• ASSIGNMENT:
The records should be repeated word for word, pictures excluded.

• RECORDS PROVIDED:
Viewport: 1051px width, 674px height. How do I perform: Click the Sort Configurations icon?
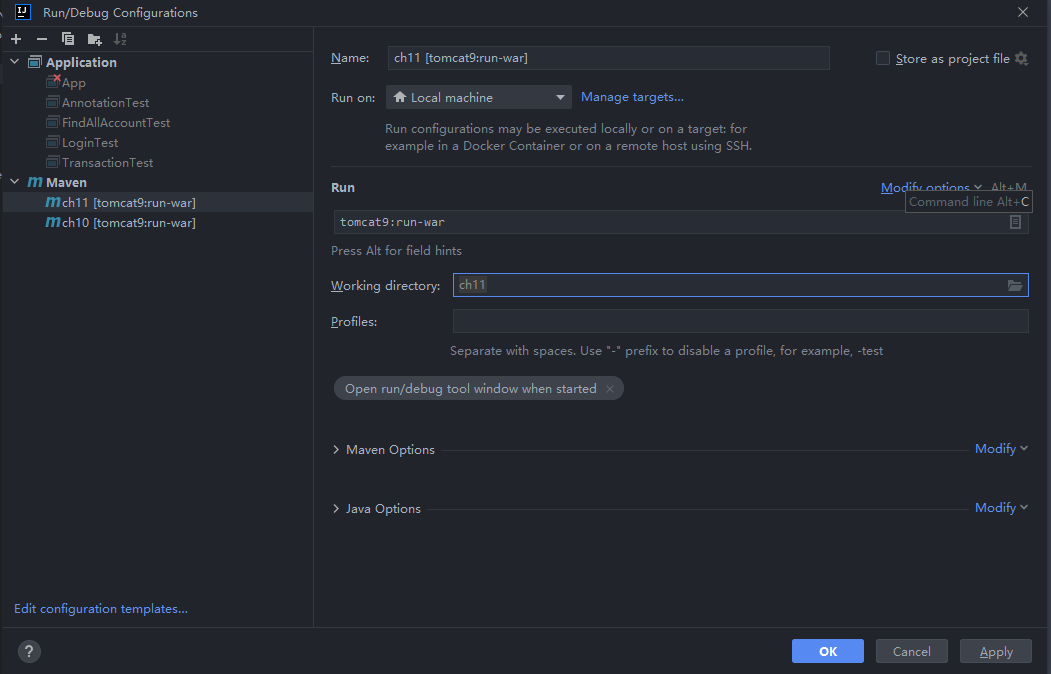tap(120, 39)
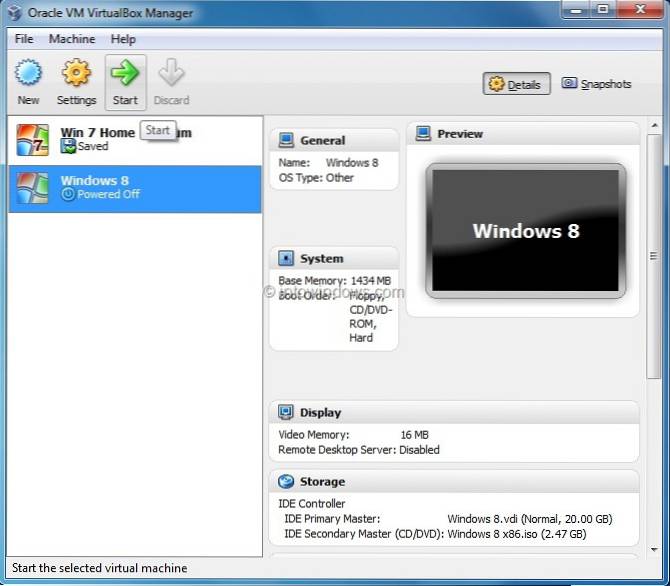The image size is (670, 586).
Task: Open the Storage section header link
Action: click(x=322, y=481)
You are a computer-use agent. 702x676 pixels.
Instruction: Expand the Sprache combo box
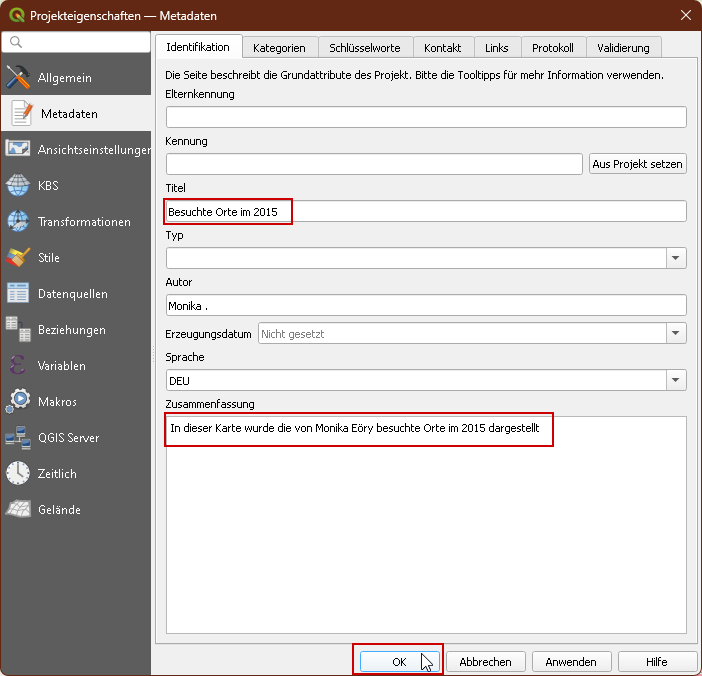[x=676, y=380]
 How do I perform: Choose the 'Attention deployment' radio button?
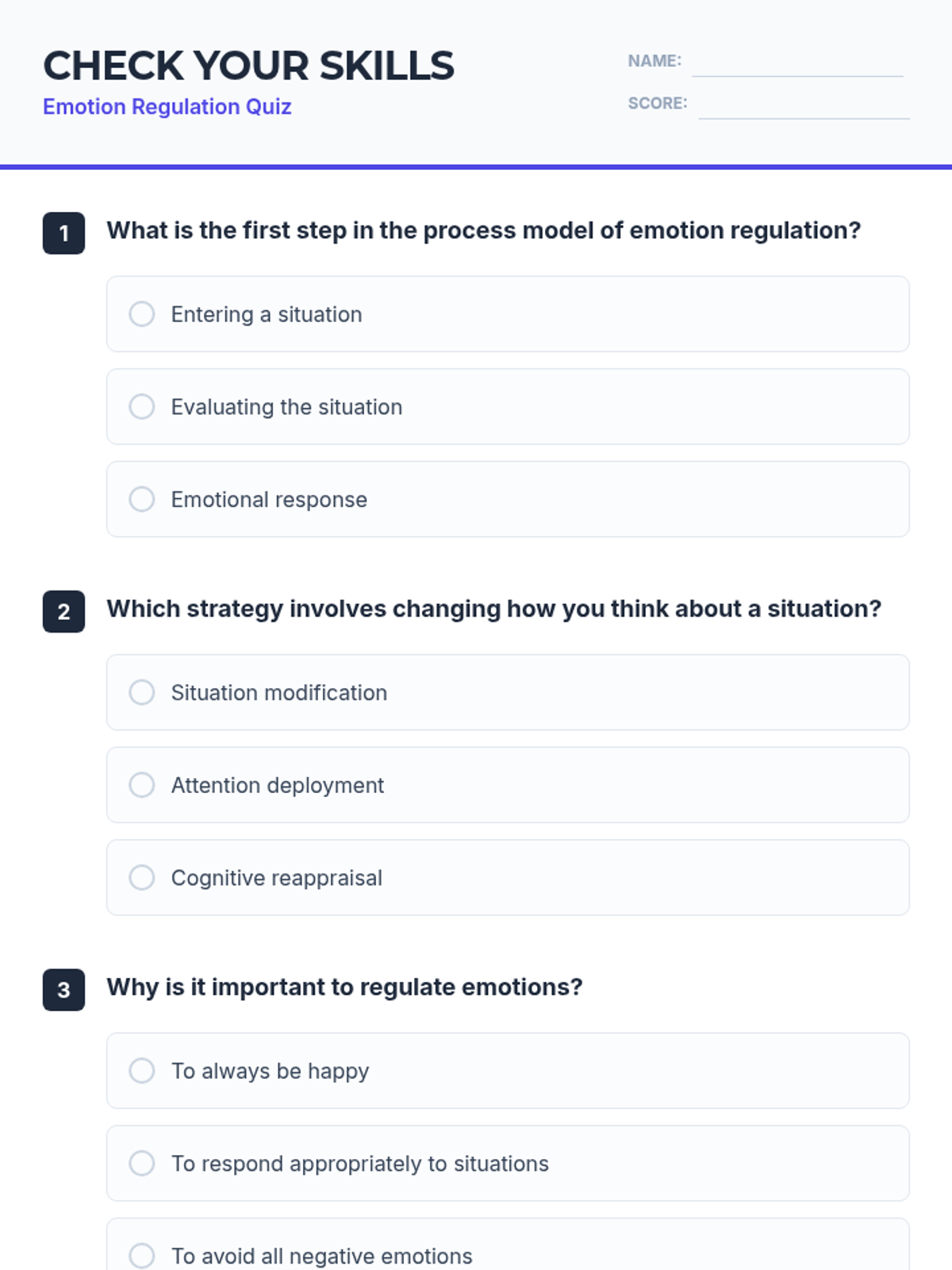coord(142,785)
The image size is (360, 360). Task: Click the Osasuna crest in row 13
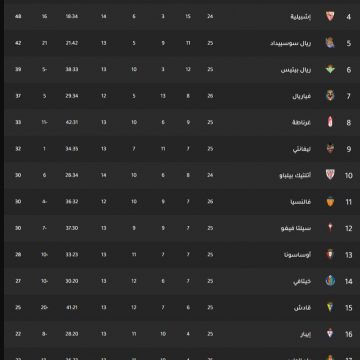click(330, 254)
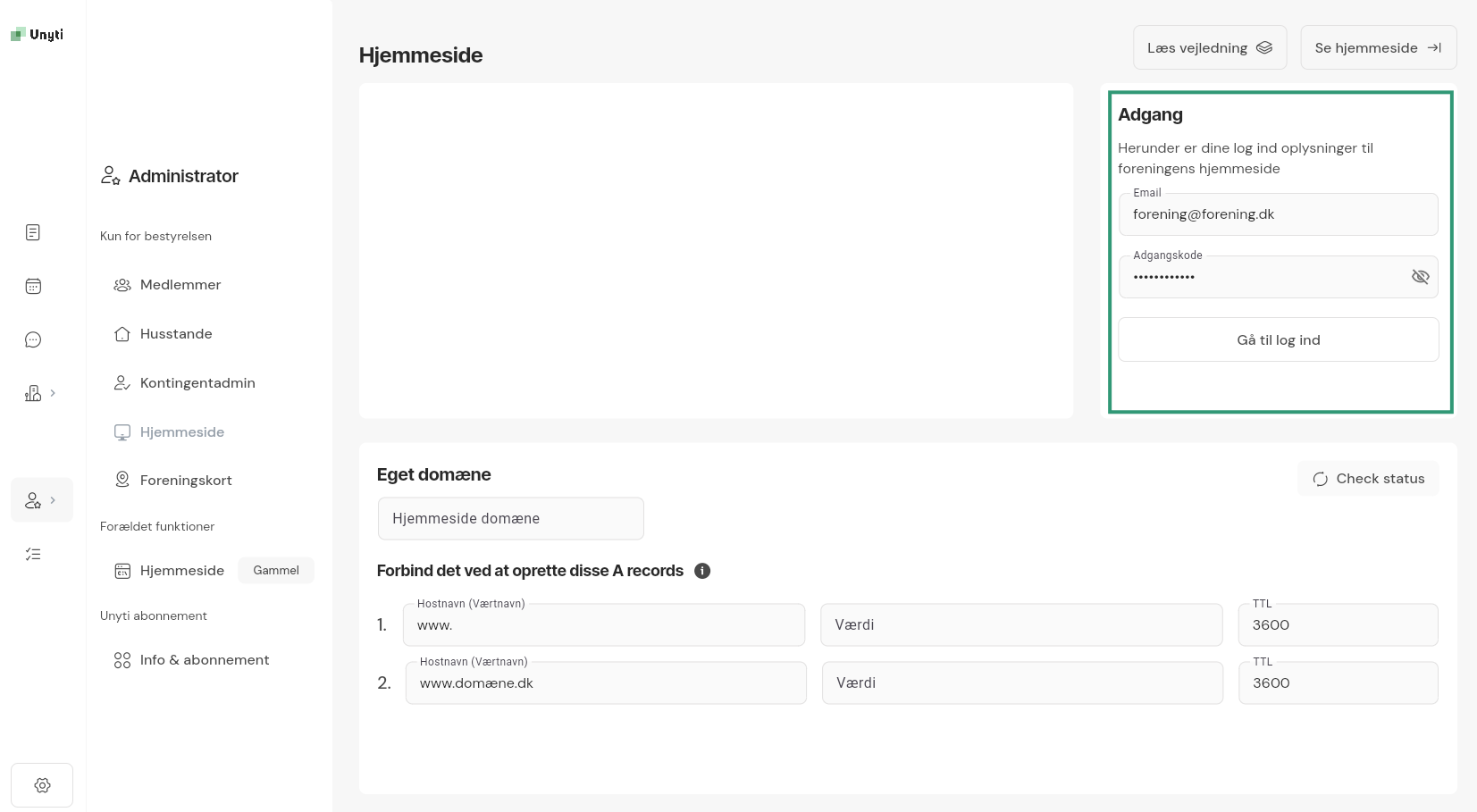Open Medlemmer in admin menu
Viewport: 1477px width, 812px height.
click(180, 285)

• RESULT OF THIS EXERCISE:
Viewport: 1051px width, 674px height. How do I perform: Click the Sort Configurations icon?
tap(120, 39)
The image size is (670, 586).
Task: Open the Storage section header link
Action: click(x=322, y=481)
You are a computer-use agent. 702x676 pixels.
Instruction: Expand the Sprache combo box
[x=676, y=380]
 How do I perform: Choose the 'Attention deployment' radio button?
coord(142,785)
The image size is (360, 360). Task: Click the Osasuna crest in row 13
click(330, 254)
Open Medlemmer in admin menu
Viewport: 1477px width, 812px height.
click(180, 285)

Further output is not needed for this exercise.